Clothes do not make the man, Prime Minister, as you surely know well
Burqa, bindi aur lungi ke peeche kaun hai, is the question the PrimeMinister seems to be asking. A thorough probe could be veryrevealing indeed
Reporting out of Gujarat in 2012, a textile trader, the friend of a friend who had tasked him with helping me find people and stories on the ground, finally worked up the gumption to relate to me one of his own. But he still spoke in whispers and half statements. “Some traders have received substantial orders for burquas and skull caps” he said.
When I wanted further information, he pointed me to a particular meeting of the then Gujarat chief minister Narendra Modi in one provincial town asking me to check the demographic profile of the town and would say nothing further.
Soon thereafter I saw a report coming out of Madhya Pradesh, which was going to elections in 2013 about the local BJP man buying loads of the garments in time for a public meeting organised by his party in a particular town. The reporter had receipts and bills to prove the BJP was dressing up its party workers in these clothes and trying to influence their detractors into believing that Muslims loved Modi and the BJP so much that they were attending his public rallies in hordes.
So when last week West Bengal chief minister Mamata Banerjee, who is leading the protests in her state against the Citizenship Amendment Act, mentioned in passing that a lot of skull caps were up for sale in some towns of her state, I thought the modus operandi was once again being used to people BJP rallies in neighbouring Jharkhand with more party workers pretending to be Muslim at his election rallies.

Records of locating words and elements
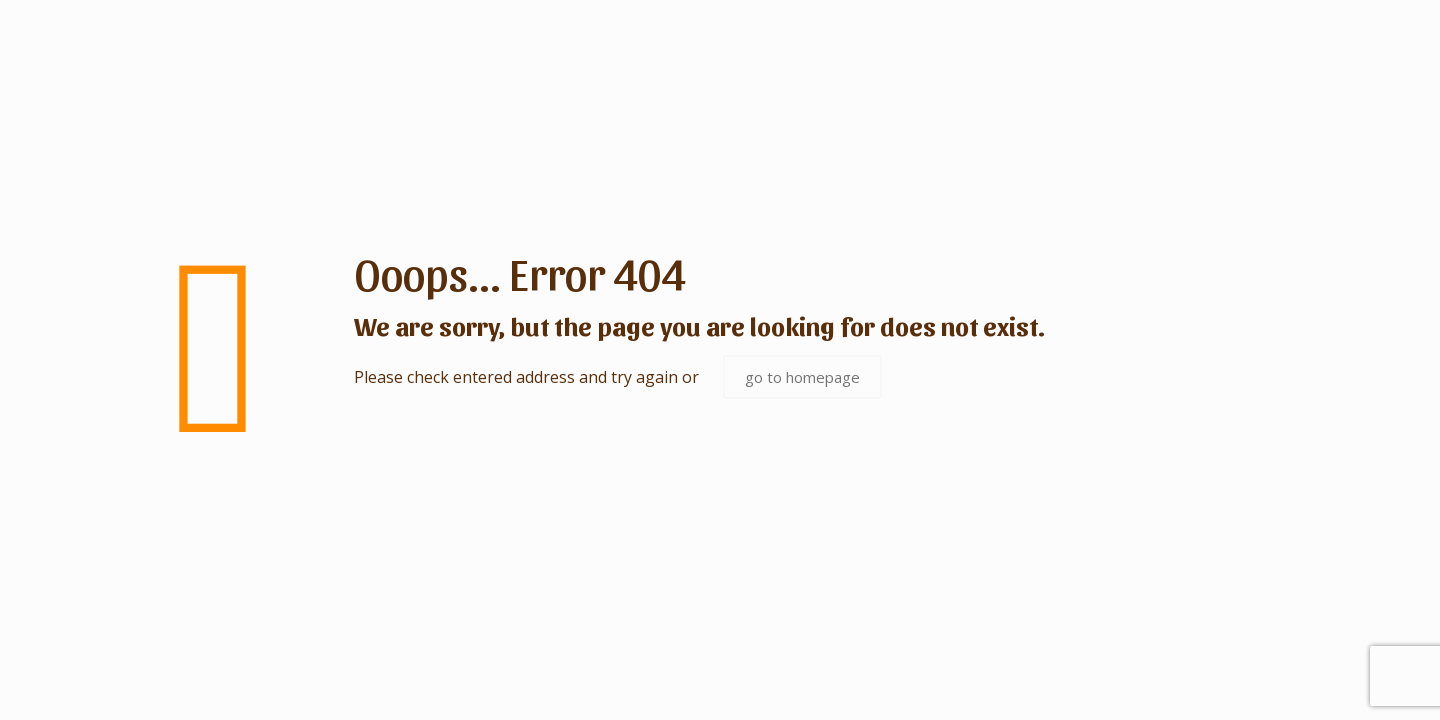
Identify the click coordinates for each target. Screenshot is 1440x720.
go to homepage (802, 377)
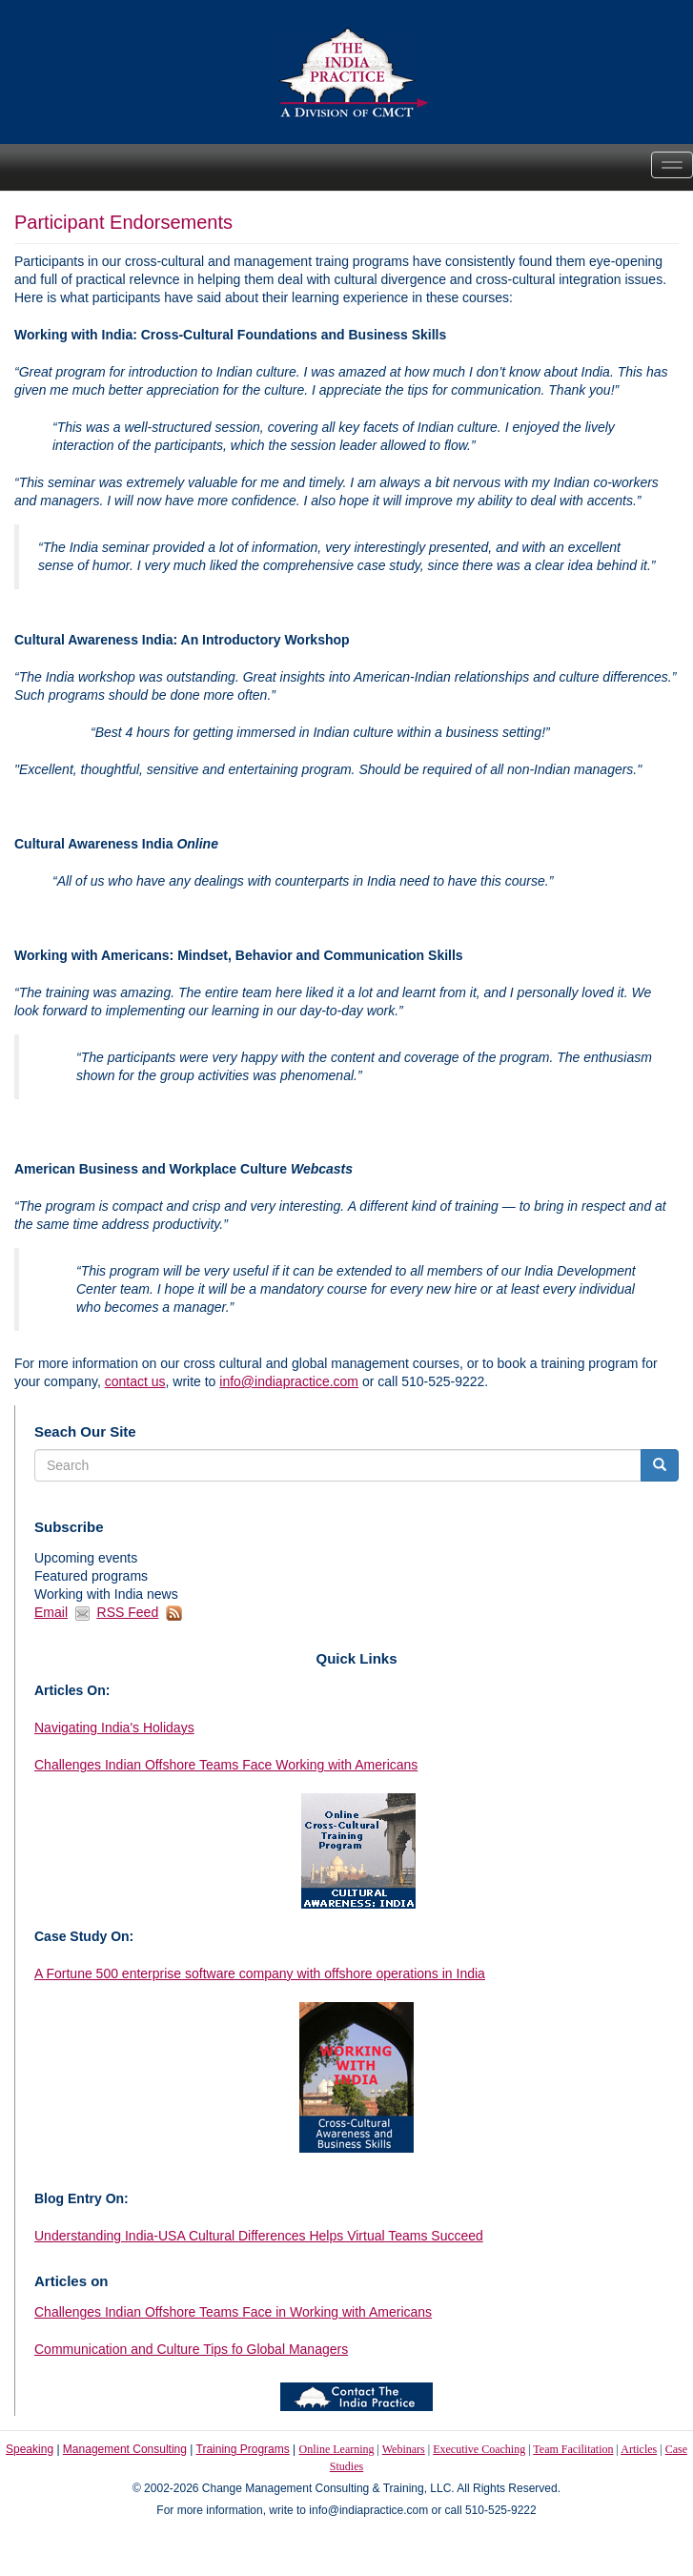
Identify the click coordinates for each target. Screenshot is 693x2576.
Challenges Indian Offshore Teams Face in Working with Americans (233, 2312)
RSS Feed (128, 1612)
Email (51, 1612)
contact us (135, 1381)
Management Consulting (125, 2449)
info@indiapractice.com (288, 1381)
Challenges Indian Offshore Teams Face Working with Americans (226, 1764)
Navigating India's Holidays (114, 1727)
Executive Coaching (479, 2449)
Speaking (29, 2449)
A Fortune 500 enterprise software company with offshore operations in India (259, 1973)
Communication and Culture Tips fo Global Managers (191, 2349)
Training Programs (243, 2449)
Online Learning (337, 2449)
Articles (639, 2449)
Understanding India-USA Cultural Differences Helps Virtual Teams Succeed (258, 2235)
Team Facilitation (573, 2449)
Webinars (403, 2449)
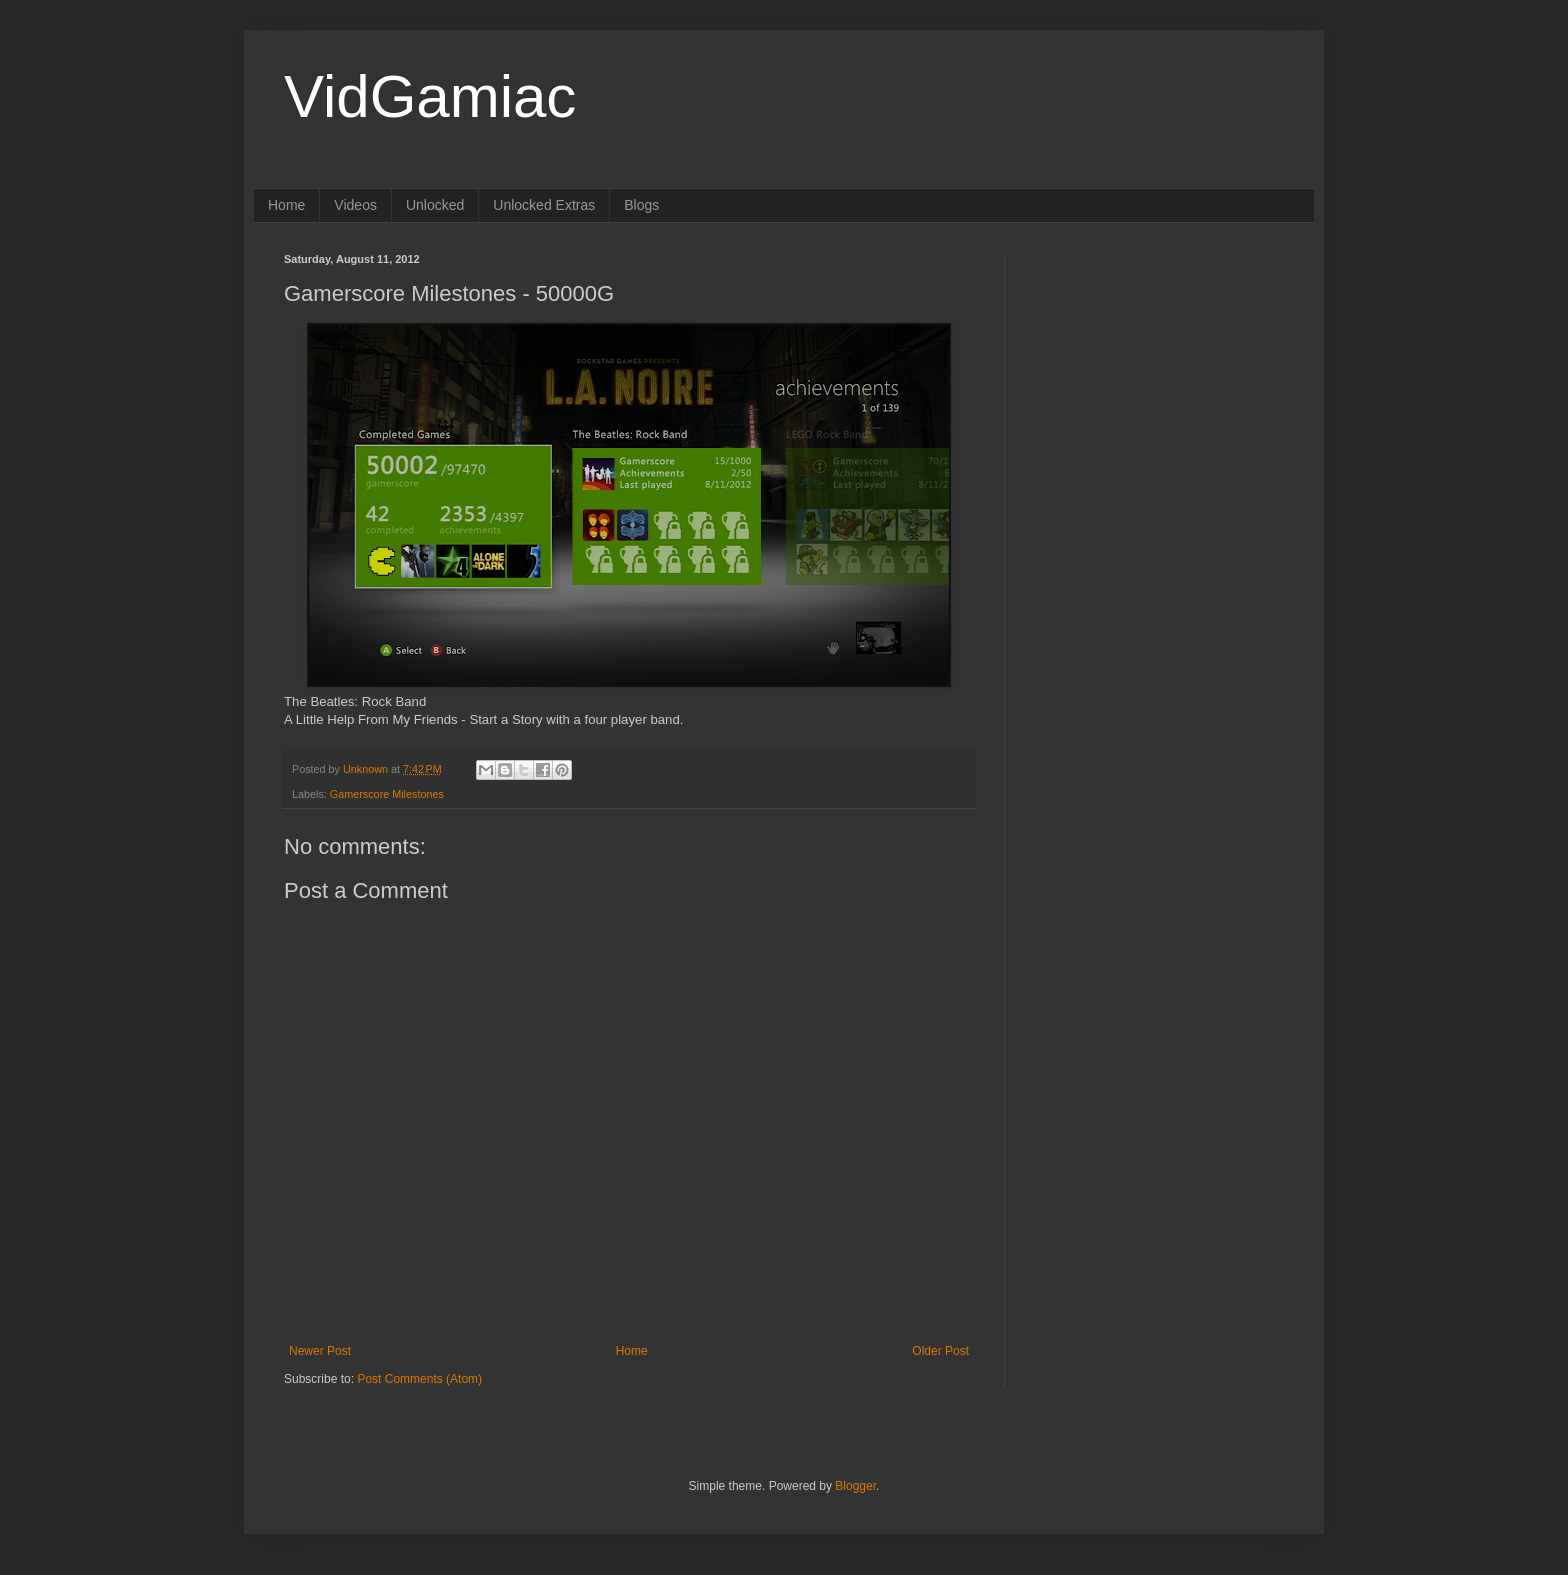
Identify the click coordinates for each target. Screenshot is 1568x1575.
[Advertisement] (1159, 378)
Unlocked (435, 205)
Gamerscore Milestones (387, 794)
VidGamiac (430, 96)
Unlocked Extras (544, 205)
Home (286, 205)
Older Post (940, 1351)
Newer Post (320, 1351)
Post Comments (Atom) (419, 1379)
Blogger (855, 1486)
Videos (355, 205)
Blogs (641, 205)
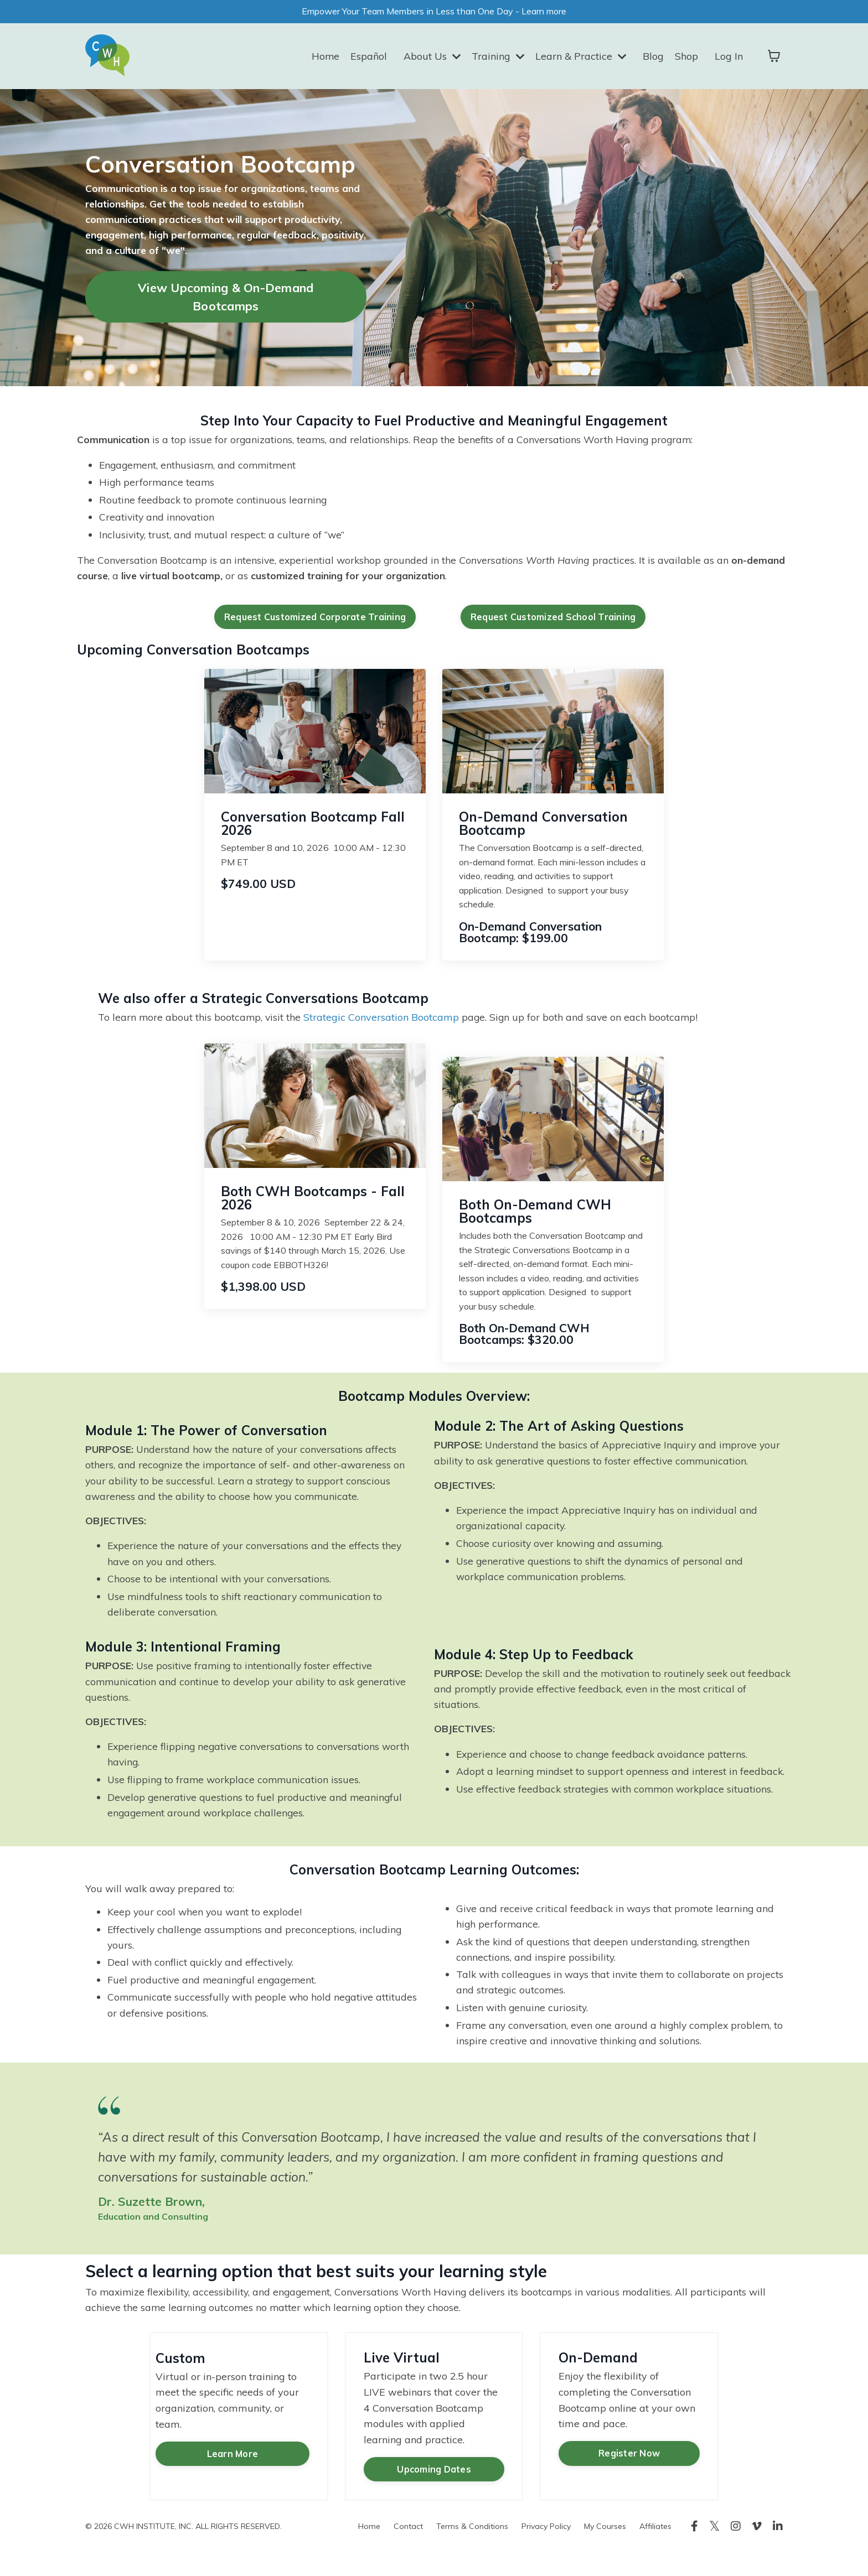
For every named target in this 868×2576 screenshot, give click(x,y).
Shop (686, 57)
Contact (408, 2551)
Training (497, 57)
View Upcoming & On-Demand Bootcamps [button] (225, 300)
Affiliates (655, 2551)
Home (323, 57)
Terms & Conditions (472, 2551)
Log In (729, 57)
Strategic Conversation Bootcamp (386, 1024)
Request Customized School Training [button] (553, 624)
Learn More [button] (230, 2459)
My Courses (605, 2551)
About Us (430, 57)
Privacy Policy (546, 2551)
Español (367, 57)
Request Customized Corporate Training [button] (315, 624)
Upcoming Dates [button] (434, 2495)
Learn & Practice (580, 57)
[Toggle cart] (774, 57)
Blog (653, 57)
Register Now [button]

◆ Challenge 1 ◆
In the column on clothing and political rallies, what did the textile trader say some traders had received substantial orders for?
◆ Challenge 2 ◆
From the column on clothing and political rallies, extract the passage that begins at the words "When I wanted" and ends after the words "say nothing further.".

◆ Answer 1 ◆
Burquas and skull caps.

◆ Answer 2 ◆
When I wanted further information, he pointed me to a particular meeting of the then Gujarat chief minister Narendra Modi in one provincial town asking me to check the demographic profile of the town and would say nothing further.